A.R.

Question 1

Definition of pain

Answer 1

“unpleasant sensory & emotional experience with actual or potential tissue damage or described in terms of such damage” - IASP

Question 2

Nociceptive endings in the skin mostly have what type of fibres?

Answer 2

C or Aδ-fibres (a few have Aα/β-fibres)

*positions of endings largely speculative because they are very small. can see where main nerves go, but detection parts are tiny and buried in skin/cornea

Question 3

What are dorsal horn neurons?

Answer 3

Most are inter-neurones (both excitatory & inhibitory) - these are called dorsal horn neurons

Only a tiny minority are projection neurons (dorsal horn → thalamus etc.)

3rd class propriospinal neurons perform intersegmental communication the role of which is relatively poorly understood

Question 4

How can dorsal horn neurons be classified?

Answer 4

Based on input classification”

Type 1 = non-noxious (low threshold)

Type 2 = noxious and innocuous (multireceptive / wide dynamic range [WDR])

Type 3 = noxious only (high threshold / nociceptor specific)

• Can put electrode in spine and see that different stimuli activate different neurons e.g. electrode in lumbar spine, stroke paw, type I activated (only responds to non-noxious e.g. stroke, tickle, brush)
• generally Aβ carrying the non-noxious (and Aα fibres)
• Aδ/C carrying noxious

Question 5

How can different fibres in sensory neurons be classified?

Answer 5

C fibres (noxious): thin diameter axon (0.4 ± 1.2µm)

• unmyelinated
• slowly conduct (0.5 ± 2.0m/s)
• lots synapse in substansia gelatinosa (superficial layers [I + II] of dorsal horn)

Aδ (noxious):

• medium diameter axon (2±6µm)
• myelinated
• intermediate velocity(12±30m/s)
• also synapse in substansia gelatinosa and deeper within dorsal horn (lots in III, IV, V)

Aβ (MOSTLY innocuous):

• large axon (>10µm)
• myelinated
• fast (30±100m/sec)

Question 6

How have APs in nociceptive neurons been recorded?

Answer 6

Recorded from cell body within DRG because the nociceptive terminals are tiny (too small for an electrode)

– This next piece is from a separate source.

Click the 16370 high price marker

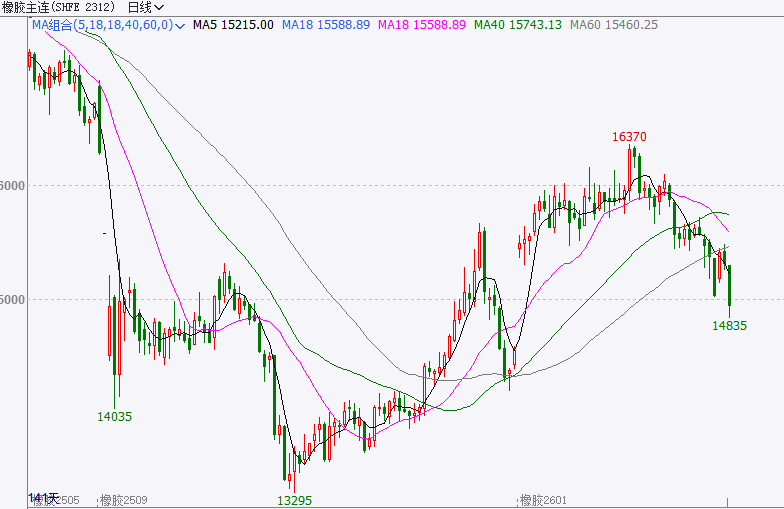click(629, 136)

Djouhri et al (1998): in vivo anaesthised guinea pig - electrodes into individual neurons knowing which segment/lamina - von Frey hair / heat impulse - APs of various sizes - use conduction velocity to determine fibre type (but only 30 degrees at recording site)

Yale et al: intact ganglion in vitro (only room temp): patch clamp recording - recorded current from cell bodies & stimulated dorsal root / injected current. In neuropathic pain model - hyperexcitability of neurons (bursts of firing)

Question 7

Why are APs in nociceptive neurons different shapes?

Answer 7

APs in different cells are underpinned by different voltage-gated ion channels - different combinations of sodium/potassium channels and different levels of the channels in different neurons

*Fang et al (2005): anaesthetised rats - different shapes/size of AP - recorded from DRGs in L3-L6 projecting neurons at 30 degrees - different rates of rise in C HTM, C LTM, A delta HTM, A delta D hair, Aa/B HTM, SA, G hair, MS

Question 8

What receptors exist in the synapse between nociceptive neuron and dorsal horn?

Answer 8

Acts on AMPA/NMDA

GPCRs also on terminals (Gi/Go) - inhibit the action of the VGCCs, particularly on the PRE-SYNAPTIC terminal

Not complete inhibition but make opening much less likely in response to an AP

Mu opioid receptor also Gi/Go - stops nociceptive signal from being transmitted along dorsal horn neuron by same mechanism (inhibits VGCC - reduces NT release)

Question 9

How is pain signal transmitted in the nociceptive neuron –> dorsal horn?

Answer 9

Depolarising wave carried by VGSCs (repolarised by VGPCs)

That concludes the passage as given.